Can you set out every line of the material below as a JSON list of strings, one string per line, with blank lines left out?

#### ENTRIES SHOWN

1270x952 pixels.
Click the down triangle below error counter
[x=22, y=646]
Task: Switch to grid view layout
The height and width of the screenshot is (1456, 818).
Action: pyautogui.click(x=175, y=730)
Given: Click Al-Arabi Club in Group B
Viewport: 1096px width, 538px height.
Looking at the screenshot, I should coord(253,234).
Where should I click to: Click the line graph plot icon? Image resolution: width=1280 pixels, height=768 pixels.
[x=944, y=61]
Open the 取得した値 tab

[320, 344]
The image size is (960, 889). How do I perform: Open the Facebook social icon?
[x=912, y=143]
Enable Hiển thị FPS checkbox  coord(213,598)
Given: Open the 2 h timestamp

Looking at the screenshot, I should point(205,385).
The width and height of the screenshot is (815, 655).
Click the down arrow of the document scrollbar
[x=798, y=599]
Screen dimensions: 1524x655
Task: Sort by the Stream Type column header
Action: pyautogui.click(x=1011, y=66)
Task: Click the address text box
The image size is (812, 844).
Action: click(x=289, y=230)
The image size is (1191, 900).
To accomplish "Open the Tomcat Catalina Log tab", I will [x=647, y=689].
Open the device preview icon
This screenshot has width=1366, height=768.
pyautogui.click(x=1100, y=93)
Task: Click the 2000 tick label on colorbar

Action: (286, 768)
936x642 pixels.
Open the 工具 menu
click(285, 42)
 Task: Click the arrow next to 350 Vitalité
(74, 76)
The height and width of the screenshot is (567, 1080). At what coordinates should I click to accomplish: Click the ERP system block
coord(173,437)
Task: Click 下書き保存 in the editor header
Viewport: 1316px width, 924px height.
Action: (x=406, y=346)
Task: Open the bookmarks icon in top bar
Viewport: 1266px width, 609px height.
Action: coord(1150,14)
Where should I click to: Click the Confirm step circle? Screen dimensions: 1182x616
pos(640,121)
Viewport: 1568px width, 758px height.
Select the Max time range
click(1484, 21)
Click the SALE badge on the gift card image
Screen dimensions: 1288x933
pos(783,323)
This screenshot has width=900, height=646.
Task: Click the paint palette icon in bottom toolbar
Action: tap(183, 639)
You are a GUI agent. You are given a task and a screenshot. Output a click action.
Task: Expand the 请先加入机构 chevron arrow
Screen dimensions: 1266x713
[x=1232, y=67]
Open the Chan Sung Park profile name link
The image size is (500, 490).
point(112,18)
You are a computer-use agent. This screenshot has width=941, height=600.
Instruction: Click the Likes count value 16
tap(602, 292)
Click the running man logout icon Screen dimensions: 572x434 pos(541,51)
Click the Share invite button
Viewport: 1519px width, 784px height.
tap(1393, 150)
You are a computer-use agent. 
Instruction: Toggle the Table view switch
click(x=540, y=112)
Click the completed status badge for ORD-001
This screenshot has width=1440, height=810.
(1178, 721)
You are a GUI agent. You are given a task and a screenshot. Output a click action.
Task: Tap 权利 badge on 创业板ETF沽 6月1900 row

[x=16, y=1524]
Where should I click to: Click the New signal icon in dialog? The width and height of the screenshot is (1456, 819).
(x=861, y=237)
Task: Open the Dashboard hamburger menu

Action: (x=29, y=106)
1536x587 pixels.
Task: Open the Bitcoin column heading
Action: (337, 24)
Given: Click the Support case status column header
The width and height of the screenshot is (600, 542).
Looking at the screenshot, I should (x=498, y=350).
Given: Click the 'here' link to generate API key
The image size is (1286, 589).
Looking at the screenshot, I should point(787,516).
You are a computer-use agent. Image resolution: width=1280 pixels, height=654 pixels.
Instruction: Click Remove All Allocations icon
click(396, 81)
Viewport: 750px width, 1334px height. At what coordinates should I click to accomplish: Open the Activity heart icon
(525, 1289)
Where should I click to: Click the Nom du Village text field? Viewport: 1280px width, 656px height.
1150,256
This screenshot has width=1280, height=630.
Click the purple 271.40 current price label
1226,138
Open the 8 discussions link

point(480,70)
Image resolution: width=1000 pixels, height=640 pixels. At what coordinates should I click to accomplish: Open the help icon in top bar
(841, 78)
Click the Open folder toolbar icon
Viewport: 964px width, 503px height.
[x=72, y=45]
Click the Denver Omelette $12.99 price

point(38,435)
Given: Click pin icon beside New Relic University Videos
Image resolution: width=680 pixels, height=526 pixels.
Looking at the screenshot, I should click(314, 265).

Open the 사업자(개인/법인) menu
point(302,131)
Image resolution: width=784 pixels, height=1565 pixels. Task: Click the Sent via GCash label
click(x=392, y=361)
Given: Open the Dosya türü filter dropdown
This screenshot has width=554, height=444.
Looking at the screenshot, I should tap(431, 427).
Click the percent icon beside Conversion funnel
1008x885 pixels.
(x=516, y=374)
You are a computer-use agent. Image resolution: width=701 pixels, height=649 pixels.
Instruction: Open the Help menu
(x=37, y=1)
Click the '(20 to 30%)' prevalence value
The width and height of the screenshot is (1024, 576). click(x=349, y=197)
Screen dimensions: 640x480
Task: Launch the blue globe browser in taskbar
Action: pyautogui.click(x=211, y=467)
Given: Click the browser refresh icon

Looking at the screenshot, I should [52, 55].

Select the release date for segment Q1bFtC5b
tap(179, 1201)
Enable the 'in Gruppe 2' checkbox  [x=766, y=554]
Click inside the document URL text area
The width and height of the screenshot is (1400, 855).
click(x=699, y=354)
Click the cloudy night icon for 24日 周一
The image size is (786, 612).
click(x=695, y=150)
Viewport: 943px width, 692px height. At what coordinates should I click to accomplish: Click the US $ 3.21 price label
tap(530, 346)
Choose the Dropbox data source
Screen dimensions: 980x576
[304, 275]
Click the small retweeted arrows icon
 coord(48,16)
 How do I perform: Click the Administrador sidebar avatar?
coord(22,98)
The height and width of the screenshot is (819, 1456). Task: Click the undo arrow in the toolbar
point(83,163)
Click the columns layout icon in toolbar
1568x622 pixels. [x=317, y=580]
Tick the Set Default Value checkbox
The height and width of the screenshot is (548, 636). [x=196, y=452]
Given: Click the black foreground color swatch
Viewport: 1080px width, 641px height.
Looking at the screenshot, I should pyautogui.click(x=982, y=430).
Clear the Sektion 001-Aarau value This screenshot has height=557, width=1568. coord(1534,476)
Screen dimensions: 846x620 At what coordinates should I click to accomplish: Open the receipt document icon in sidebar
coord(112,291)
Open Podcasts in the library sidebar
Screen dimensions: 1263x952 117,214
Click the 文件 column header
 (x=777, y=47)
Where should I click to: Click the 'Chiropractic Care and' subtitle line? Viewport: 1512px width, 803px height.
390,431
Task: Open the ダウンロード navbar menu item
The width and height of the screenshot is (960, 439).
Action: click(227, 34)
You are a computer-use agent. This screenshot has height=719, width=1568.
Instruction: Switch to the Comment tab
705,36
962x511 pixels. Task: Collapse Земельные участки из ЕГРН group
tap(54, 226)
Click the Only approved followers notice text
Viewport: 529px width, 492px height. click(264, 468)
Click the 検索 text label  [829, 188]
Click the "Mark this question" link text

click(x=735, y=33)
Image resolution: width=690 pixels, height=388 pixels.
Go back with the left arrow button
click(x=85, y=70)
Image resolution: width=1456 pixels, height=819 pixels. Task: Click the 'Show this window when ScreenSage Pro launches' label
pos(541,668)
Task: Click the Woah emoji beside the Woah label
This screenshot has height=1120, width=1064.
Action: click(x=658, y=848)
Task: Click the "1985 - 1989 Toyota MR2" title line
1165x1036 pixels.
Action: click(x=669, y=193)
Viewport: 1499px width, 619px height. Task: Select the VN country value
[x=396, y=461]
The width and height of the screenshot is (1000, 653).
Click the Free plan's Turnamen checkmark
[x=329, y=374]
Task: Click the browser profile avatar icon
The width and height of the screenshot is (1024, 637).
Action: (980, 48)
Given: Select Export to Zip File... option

########

#### RESULT FOR THIS EXERCISE:
[
  "1270x952 pixels.",
  "Click the down triangle below error counter",
  "[x=22, y=646]",
  "Task: Switch to grid view layout",
  "The height and width of the screenshot is (1456, 818).",
  "Action: pyautogui.click(x=175, y=730)",
  "Given: Click Al-Arabi Club in Group B",
  "Viewport: 1096px width, 538px height.",
  "Looking at the screenshot, I should coord(253,234).",
  "Where should I click to: Click the line graph plot icon? Image resolution: width=1280 pixels, height=768 pixels.",
  "[x=944, y=61]",
  "Open the 取得した値 tab",
  "[320, 344]",
  "The image size is (960, 889). How do I perform: Open the Facebook social icon?",
  "[x=912, y=143]",
  "Enable Hiển thị FPS checkbox  coord(213,598)",
  "Given: Open the 2 h timestamp",
  "Looking at the screenshot, I should point(205,385).",
  "The width and height of the screenshot is (815, 655).",
  "Click the down arrow of the document scrollbar",
  "[x=798, y=599]",
  "Screen dimensions: 1524x655",
  "Task: Sort by the Stream Type column header",
  "Action: pyautogui.click(x=1011, y=66)",
  "Task: Click the address text box",
  "The image size is (812, 844).",
  "Action: click(x=289, y=230)",
  "The image size is (1191, 900).",
  "To accomplish \"Open the Tomcat Catalina Log tab\", I will [x=647, y=689].",
  "Open the device preview icon",
  "This screenshot has width=1366, height=768.",
  "pyautogui.click(x=1100, y=93)",
  "Task: Click the 2000 tick label on colorbar",
  "Action: (286, 768)",
  "936x642 pixels.",
  "Open the 工具 menu",
  "click(285, 42)",
  " Task: Click the arrow next to 350 Vitalité",
  "(74, 76)",
  "The height and width of the screenshot is (567, 1080). At what coordinates should I click to accomplish: Click the ERP system block",
  "coord(173,437)",
  "Task: Click 下書き保存 in the editor header",
  "Viewport: 1316px width, 924px height.",
  "Action: (x=406, y=346)",
  "Task: Open the bookmarks icon in top bar",
  "Viewport: 1266px width, 609px height.",
  "Action: coord(1150,14)",
  "Where should I click to: Click the Confirm step circle? Screen dimensions: 1182x616",
  "pos(640,121)",
  "Viewport: 1568px width, 758px height.",
  "Select the Max time range",
  "click(1484, 21)",
  "Click the SALE badge on the gift card image",
  "Screen dimensions: 1288x933",
  "pos(783,323)",
  "This screenshot has width=900, height=646.",
  "Task: Click the paint palette icon in bottom toolbar",
  "Action: tap(183, 639)",
  "You are a GUI agent. You are given a task and a screenshot. Output a click action.",
  "Task: Expand the 请先加入机构 chevron arrow",
  "Screen dimensions: 1266x713",
  "[x=1232, y=67]",
  "Open the Chan Sung Park profile name link",
  "The image size is (500, 490).",
  "point(112,18)",
  "You are a computer-use agent. This screenshot has width=941, height=600.",
  "Instruction: Click the Likes count value 16",
  "tap(602, 292)",
  "Click the running man logout icon Screen dimensions: 572x434 pos(541,51)",
  "Click the Share invite button",
  "Viewport: 1519px width, 784px height.",
  "tap(1393, 150)",
  "You are a computer-use agent. ",
  "Instruction: Toggle the Table view switch",
  "click(x=540, y=112)",
  "Click the completed status badge for ORD-001",
  "This screenshot has width=1440, height=810.",
  "(1178, 721)",
  "You are a GUI agent. You are given a task and a screenshot. Output a click action.",
  "Task: Tap 权利 badge on 创业板ETF沽 6月1900 row",
  "[x=16, y=1524]",
  "Where should I click to: Click the New signal icon in dialog? The width and height of the screenshot is (1456, 819).",
  "(x=861, y=237)",
  "Task: Open the Dashboard hamburger menu",
  "Action: (x=29, y=106)",
  "1536x587 pixels.",
  "Task: Open the Bitcoin column heading",
  "Action: (337, 24)",
  "Given: Click the Support case status column header",
  "The width and height of the screenshot is (600, 542).",
  "Looking at the screenshot, I should (x=498, y=350).",
  "Given: Click the 'here' link to generate API key",
  "The image size is (1286, 589).",
  "Looking at the screenshot, I should point(787,516).",
  "You are a computer-use agent. Image resolution: width=1280 pixels, height=654 pixels.",
  "Instruction: Click Remove All Allocations icon",
  "click(396, 81)",
  "Viewport: 750px width, 1334px height. At what coordinates should I click to accomplish: Open the Activity heart icon",
  "(525, 1289)",
  "Where should I click to: Click the Nom du Village text field? Viewport: 1280px width, 656px height.",
  "1150,256",
  "This screenshot has width=1280, height=630.",
  "Click the purple 271.40 current price label",
  "1226,138",
  "Open the 8 discussions link",
  "point(480,70)",
  "Image resolution: width=1000 pixels, height=640 pixels. At what coordinates should I click to accomplish: Open the help icon in top bar",
  "(841, 78)",
  "Click the Open folder toolbar icon",
  "Viewport: 964px width, 503px height.",
  "[x=72, y=45]",
  "Click the Denver Omelette $12.99 price",
  "point(38,435)",
  "Given: Click pin icon beside New Relic University Videos",
  "Image resolution: width=680 pixels, height=526 pixels.",
  "Looking at the screenshot, I should click(314, 265).",
  "Open the 사업자(개인/법인) menu",
  "point(302,131)",
  "Image resolution: width=784 pixels, height=1565 pixels. Task: Click the Sent via GCash label",
  "click(x=392, y=361)",
  "Given: Open the Dosya türü filter dropdown",
  "This screenshot has width=554, height=444.",
  "Looking at the screenshot, I should tap(431, 427).",
  "Click the percent icon beside Conversion funnel",
  "1008x885 pixels.",
  "(x=516, y=374)",
  "You are a computer-use agent. Image resolution: width=701 pixels, height=649 pixels.",
  "Instruction: Open the Help menu",
  "(x=37, y=1)",
  "Click the '(20 to 30%)' prevalence value",
  "The width and height of the screenshot is (1024, 576). click(x=349, y=197)",
  "Screen dimensions: 640x480",
  "Task: Launch the blue globe browser in taskbar",
  "Action: pyautogui.click(x=211, y=467)",
  "Given: Click the browser refresh icon",
  "Looking at the screenshot, I should [52, 55].",
  "Select the release date for segment Q1bFtC5b",
  "tap(179, 1201)",
  "Enable the 'in Gruppe 2' checkbox  [x=766, y=554]",
  "Click inside the document URL text area",
  "The width and height of the screenshot is (1400, 855).",
  "click(x=699, y=354)",
  "Click the cloudy night icon for 24日 周一",
  "The image size is (786, 612).",
  "click(x=695, y=150)",
  "Viewport: 943px width, 692px height. At what coordinates should I click to accomplish: Click the US $ 3.21 price label",
  "tap(530, 346)",
  "Choose the Dropbox data source",
  "Screen dimensions: 980x576",
  "[304, 275]",
  "Click the small retweeted arrows icon",
  " coord(48,16)",
  " How do I perform: Click the Administrador sidebar avatar?",
  "coord(22,98)",
  "The height and width of the screenshot is (819, 1456). Task: Click the undo arrow in the toolbar",
  "point(83,163)",
  "Click the columns layout icon in toolbar",
  "1568x622 pixels. [x=317, y=580]",
  "Tick the Set Default Value checkbox",
  "The height and width of the screenshot is (548, 636). [x=196, y=452]",
  "Given: Click the black foreground color swatch",
  "Viewport: 1080px width, 641px height.",
  "Looking at the screenshot, I should pyautogui.click(x=982, y=430).",
  "Clear the Sektion 001-Aarau value This screenshot has height=557, width=1568. coord(1534,476)",
  "Screen dimensions: 846x620 At what coordinates should I click to accomplish: Open the receipt document icon in sidebar",
  "coord(112,291)",
  "Open Podcasts in the library sidebar",
  "Screen dimensions: 1263x952 117,214",
  "Click the 文件 column header",
  " (x=777, y=47)",
  "Where should I click to: Click the 'Chiropractic Care and' subtitle line? Viewport: 1512px width, 803px height.",
  "390,431",
  "Task: Open the ダウンロード navbar menu item",
  "The width and height of the screenshot is (960, 439).",
  "Action: click(227, 34)",
  "You are a computer-use agent. This screenshot has height=719, width=1568.",
  "Instruction: Switch to the Comment tab",
  "705,36",
  "962x511 pixels. Task: Collapse Земельные участки из ЕГРН group",
  "tap(54, 226)",
  "Click the Only approved followers notice text",
  "Viewport: 529px width, 492px height. click(264, 468)",
  "Click the 検索 text label  [829, 188]",
  "Click the \"Mark this question\" link text",
  "click(x=735, y=33)",
  "Image resolution: width=690 pixels, height=388 pixels.",
  "Go back with the left arrow button",
  "click(x=85, y=70)",
  "Image resolution: width=1456 pixels, height=819 pixels. Task: Click the 'Show this window when ScreenSage Pro launches' label",
  "pos(541,668)",
  "Task: Click the Woah emoji beside the Woah label",
  "This screenshot has height=1120, width=1064.",
  "Action: click(x=658, y=848)",
  "Task: Click the \"1985 - 1989 Toyota MR2\" title line",
  "1165x1036 pixels.",
  "Action: click(x=669, y=193)",
  "Viewport: 1499px width, 619px height. Task: Select the VN country value",
  "[x=396, y=461]",
  "The width and height of the screenshot is (1000, 653).",
  "Click the Free plan's Turnamen checkmark",
  "[x=329, y=374]",
  "Task: Click the browser profile avatar icon",
  "The width and height of the screenshot is (1024, 637).",
  "Action: (980, 48)",
  "Given: Select Export to Zip File... option"
]